Naturally, the LibDem and Tory coalition denies any responsibility for the crisis. Mike Penning, Tory Minister for Disabled People and ex-Guardsman, blamed the delays on Atos, the contractor carrying out controversial fitness-to-work tests.

Passing the buck
We are used to this government passing the buck. For example:
– When huge swathes of Somerset and the Home Counties were flooded last winter the government tried to blame the Environment Agency. The Agency, however, was able to show that it had been pro-active but its funding had been seriously cut and its ability to act was limited. As this piece is going to post, members of the all-party Environment, Food and Rural Affairs (Efra) are criticising the government. The committee said they were concerned to hear from the Environment Agency that when the overall funding for maintenance went down from £170m in 2012/13 to £147m in 2013/14 “the bits that gets squeezed is conveyance work: that is, regular clearing, dredging and keeping rivers clear.”
– When people all over the country protest that public services in their area have been cut, the government says blame your local authority; they are making the cuts. But any fair-minded person knows the truth. Take Leeds for example.
– – Over a period of three years, three budgets and three autumn statements the Lib Dem and Tory coalition government slashed the amount of money that it annually allocates to Leeds to spend by £130 million to £310 million. This is a cut of 41%. This does not take into account inflation. The Lib Dem/Tory government is planning to take another £45 million next year.

“Not me guv!”
So whose fault is it that over 700,000 disabled persons are waiting for assessment or reassessment for Incapacity Benefit? Cameron and Clegg say, ‘Not me guv!!” and blame Atos.

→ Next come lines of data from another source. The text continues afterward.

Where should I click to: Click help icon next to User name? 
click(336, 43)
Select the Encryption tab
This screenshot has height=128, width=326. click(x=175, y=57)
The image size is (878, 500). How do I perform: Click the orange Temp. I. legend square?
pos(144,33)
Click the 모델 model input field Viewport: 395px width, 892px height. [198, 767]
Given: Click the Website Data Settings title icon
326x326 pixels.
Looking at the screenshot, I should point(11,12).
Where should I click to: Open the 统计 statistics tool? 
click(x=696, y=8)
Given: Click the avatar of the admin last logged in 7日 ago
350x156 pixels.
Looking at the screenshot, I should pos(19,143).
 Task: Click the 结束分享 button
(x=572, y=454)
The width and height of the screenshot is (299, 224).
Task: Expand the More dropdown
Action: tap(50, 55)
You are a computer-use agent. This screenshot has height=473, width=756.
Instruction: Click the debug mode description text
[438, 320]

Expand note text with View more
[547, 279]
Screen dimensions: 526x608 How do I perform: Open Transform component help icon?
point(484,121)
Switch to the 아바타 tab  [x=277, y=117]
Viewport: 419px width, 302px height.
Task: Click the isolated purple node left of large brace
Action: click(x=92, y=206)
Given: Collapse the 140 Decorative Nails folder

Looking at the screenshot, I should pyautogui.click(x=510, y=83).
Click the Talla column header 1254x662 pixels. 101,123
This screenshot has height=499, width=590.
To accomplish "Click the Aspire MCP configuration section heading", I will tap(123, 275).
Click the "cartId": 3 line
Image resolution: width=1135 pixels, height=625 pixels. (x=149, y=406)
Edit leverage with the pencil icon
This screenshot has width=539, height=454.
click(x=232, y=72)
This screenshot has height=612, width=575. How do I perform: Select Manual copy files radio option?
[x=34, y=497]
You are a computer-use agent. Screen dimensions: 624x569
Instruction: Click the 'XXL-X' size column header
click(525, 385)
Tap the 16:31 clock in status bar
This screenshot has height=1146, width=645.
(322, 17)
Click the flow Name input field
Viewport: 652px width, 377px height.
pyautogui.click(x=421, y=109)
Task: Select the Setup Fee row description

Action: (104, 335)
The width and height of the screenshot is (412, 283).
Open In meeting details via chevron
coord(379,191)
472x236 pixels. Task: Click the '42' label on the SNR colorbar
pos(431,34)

This begs an obvious question; why did the government outsource the work to the French company Atos in the first place?
The answer is clear. As far as this government is concerned it doesn’t matter which private supplier takes over public services as long as …. it is cheap! This Del Boy government uses the principle of a Dutch auction to allocate contracts. The supplier that says it can do it cheapest gets the contract – never mind the quality feel the width.

This is the approach to out-sourcing (privatisation) that led to:
– two companies walking away from delivering the East Coast Rail franchise;
– G4S screwing up the 2012 Olympic games security contract;
– Serco’s out-of-hours GP services failure in Cornwall and so on and so on …

And so Atos is agreeing to end its contract early because, as an official from the Department for Work and Pensions (DWP) told MPs, Atos “couldn’t deliver the quality at the capacity we want”.

This is not good business for Atos, it is not good government
but it is desperate for disabled persons who are struggling to manage their lives.

The way the Lib Dems and the Tories are prepared to shrug their shoulders and shift the blame on Atos and place more than 700,000 in very dire straits is the reason that some people are drawing the conclusion that Cameron, Clegg and their hangers on, like Leeds NW Lib Dem MP Greg Mulholland, hate the disabled.